You are viewing a plain text version of this content. The canonical link for it is here.
Posted to users@activemq.apache.org by "James A. Robinson" <ji...@highwire.org> on 2015/05/22 01:56:07 UTC

Re: AMQ-5082 (replicated LevelDB)

I've had a dev cluster running for a little while now and twice I've seen
interruptions where the cluster didn't recover, didn't select a new master.

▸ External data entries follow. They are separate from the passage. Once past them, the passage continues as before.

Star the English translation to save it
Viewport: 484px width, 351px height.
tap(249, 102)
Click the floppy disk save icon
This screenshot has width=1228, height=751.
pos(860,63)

I had hoped AMQ-5082 fixed that issue but it looks like there might be
additional problems.  How many of you folks are running replicated leveldb,
and what issues, if any, have you been seeing with failover or leader
election?

I've got a tcpdump running to capture the zookeeper traffic and I'm hoping
that will give me a clue as to what is going wrong.  But anybody else
seeing the issues and telling me what they see could also help me debug
this...

Here's what I captured from zookeeper.  I'll also not that even *delete*
the nodes didn't trigger any sort of activity from activemq, which
indicates deeply flawed client-side logic... :-(

/activemq/amq-dev-1/000000000041
{"id":"amq-dev-1","container":null,"address":null,"position":-1,"weight":1,"elected":null}

/activemq/amq-dev-1/000000000043
{"id":"amq-dev-1","container":null,"address":null,"position":0,"weight":1,"elected":null}

/activemq/amq-dev-1/000000000044
{"id":"amq-dev-1","container":null,"address":null,"position":2936,"weight":1,"elected":null}